Geert Lovink: Naja. Mehrwert? Die Schattenseiten..... Es ist eine merkwürdige Art von nomadischem Leben, das nicht besonders erstrebenswert ist. Glaube ich. 

Tilman Baumgärtel: Warum machst Du das dann? 

Geert Lovink: Naja. Zunächst hat das damit zu tun, dass wir mit der Agentur Bilwet bzw. mit den Sachen, die uns interessieren, in Holland keine Existenz aufbauen konnten. Deswegen ist es eigentlich immer internationaler geworden. An manchen Orten haben wir gesehen, dass es ein Publikum dafür gibt, z.B. hier in Berlin, und in Osteuropa. Das wird dann schon ein bisschen verführerisch. Wenn sich zuhause nur ein kleiner Kreis mit Theorie befaßt, und diese Gruppe ist einfach extrem klein, dann wird man einfach schnell international. Dann geht es von selber. So ist es gelaufen.  

Tilman Baumgärtel: Wie hält man das eigentlich physisch aus? Ich habe im letzten Jahr eine Phase gehabt, in der ich zwei Wochen lang intensives Konferenz-Hopping betrieben habe, und Du machst das ja praktisch das ganze Jahr hindurch. Wie schaffst Du das? 

Geert Lovink: Nein, nein. So ist es nicht. Zunächst bin ich manchmal unterwegs, aber das beste ist, länger irgendwo zu bleiben, und das mache ich auch. Ich hasse es, nur ein paar Tage irgendwo zu bleiben. Immer wieder bleibe ich auch ein paar Monate. Das ist gut. Ja.... man wird auch krank... was soll ich dazu sagen... das ist nicht so gut. Dann überlegt man sich es wieder. Und ein paar Monate später fängts wieder an. Ich versuche, es in den Griff zu bekommen.  

Tilman Baumgärtel: Eine andere Sache: Was ich immer ganz interessant fand an Deinen Texten, war, daß Du immer auch eine Perspektive von Aussen auf die deutsche Medienszene oder die deutsche Medientheorieszene hast. Du hast relativ viel über diese 80er-Jahre Medienphilosophen, Kittler, Bolz usw, geschrieben. Was ich interessant fand war, dass Du das mit 1989, dem Mauerbau – sorry, Mauerfall – zusammengebracht hast. Kannst Du dazu noch was sagen? 

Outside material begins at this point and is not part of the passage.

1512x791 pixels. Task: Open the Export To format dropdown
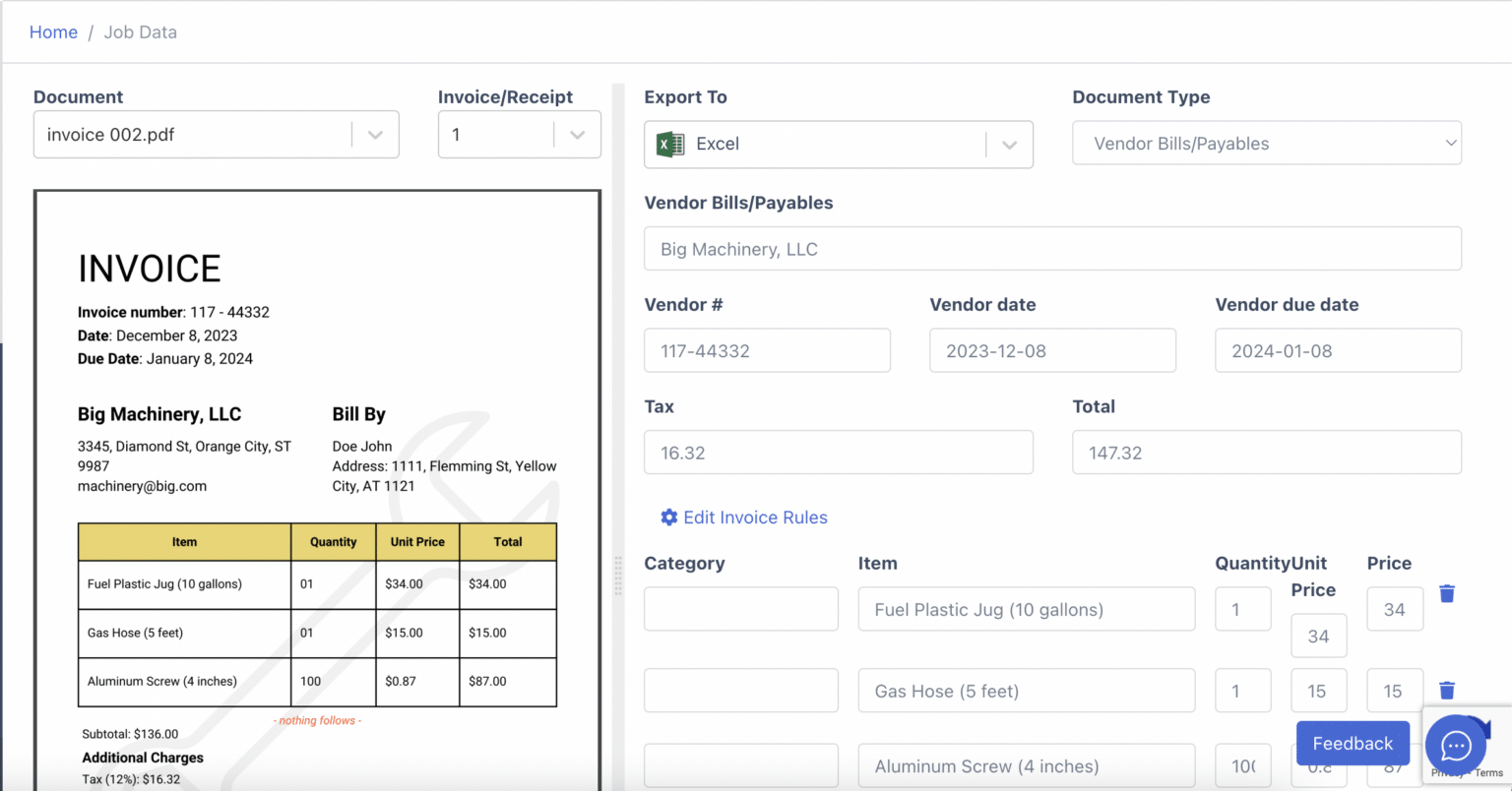tap(1009, 144)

Geert Lovink: Ich fühle mich als Aussenstehender. Aber das ist jetzt nicht mehr ganz so der Fall. Seit zwei, drei Jahren habe ich auch viel auf Deutsch geschrieben, auch zusammen mit Pit Schultz, das wurde dann nicht mehr übersetzt, und dann geht’s auf einmal ziemlich schnell, dann wird’s auf einmal ganz anders. Ich habe zweimal in Berlin gewohnt, 1983 und 1990. Dieser fremde Blick ist langsam weggegangen. Im Moment stehe ich eigentlich ganz anders dadrin. Aber nach wie vor denke ich, dass es absolut notwendig ist, dass mehr Menschen sich auf Englisch äußern, und versuchen, die Theorie zu vermitteln. Das wird einfach nicht genug gemacht. Deswegen habe ich es auch gemacht, weil ich mich immer gewundert haben, warum die Leute das nicht selber machen. Aber naja, der Sprachraum hier ist groß genug.  

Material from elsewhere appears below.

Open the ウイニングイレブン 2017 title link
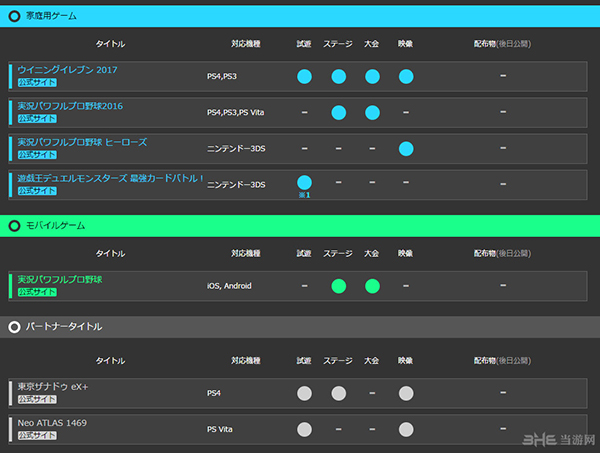Image resolution: width=600 pixels, height=453 pixels. click(67, 70)
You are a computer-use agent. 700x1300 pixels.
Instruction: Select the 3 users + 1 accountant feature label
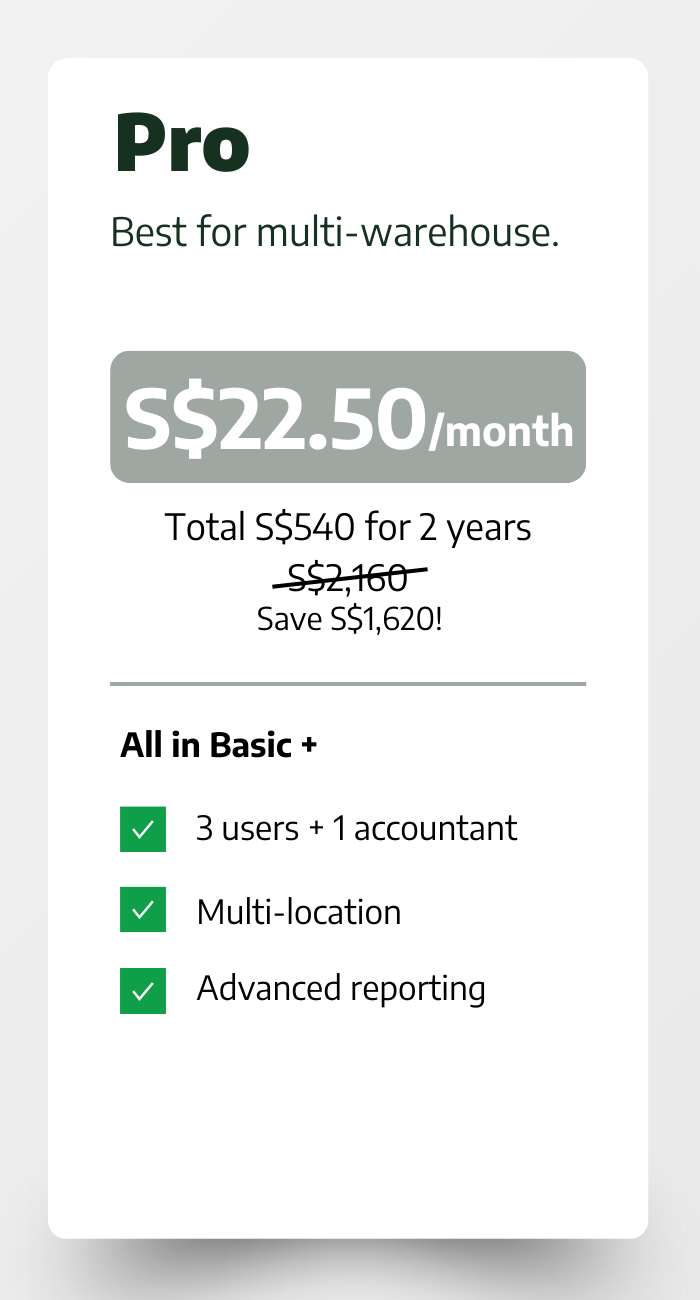tap(356, 828)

Tilman Baumgärtel: Ich habe Dich ein paarmal sagen gehört, dass Du gerne Deutscher wärst? Wieso? 

Geert Lovink: Ohja, super. Wahldeutscher. Nur, weil es diesen traditionellen Hass in Holland gibt, den Deutschen gegenüber, da macht man sich sehr unbeliebt, wenn man sowas sagt. [allgemeine Erheiterung] 

Tilman Baumgärtel: Vielen Dank, Geert Lovink.